What follows is a set of records; repeat them exactly, without the pictures.

Information given START

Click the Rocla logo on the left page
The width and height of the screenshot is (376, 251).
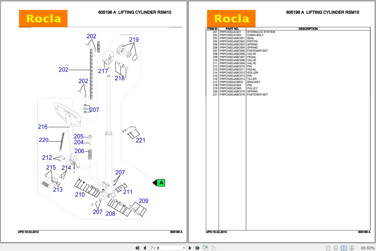[43, 18]
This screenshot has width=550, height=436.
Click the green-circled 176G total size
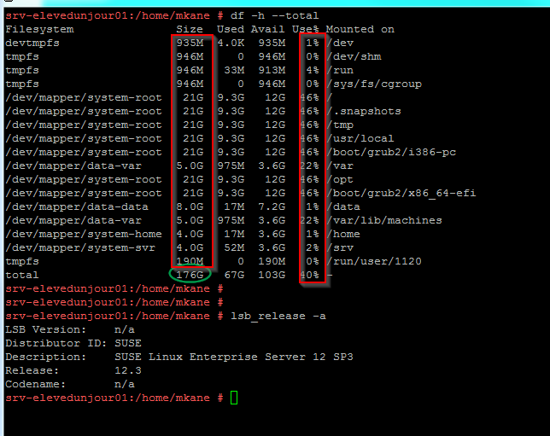(189, 275)
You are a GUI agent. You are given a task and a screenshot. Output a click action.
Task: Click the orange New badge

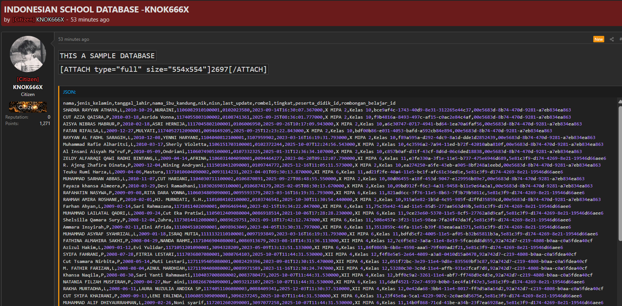(x=599, y=39)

Information given END

Solution to this problem:
Click the Rocla logo on the left page
The width and height of the screenshot is (376, 251).
[43, 18]
This screenshot has width=550, height=436.
Click the green-circled 176G total size
(189, 275)
You are a GUI agent. You are given a task and a screenshot. Output a click action.
Task: Click the orange New badge

(x=599, y=39)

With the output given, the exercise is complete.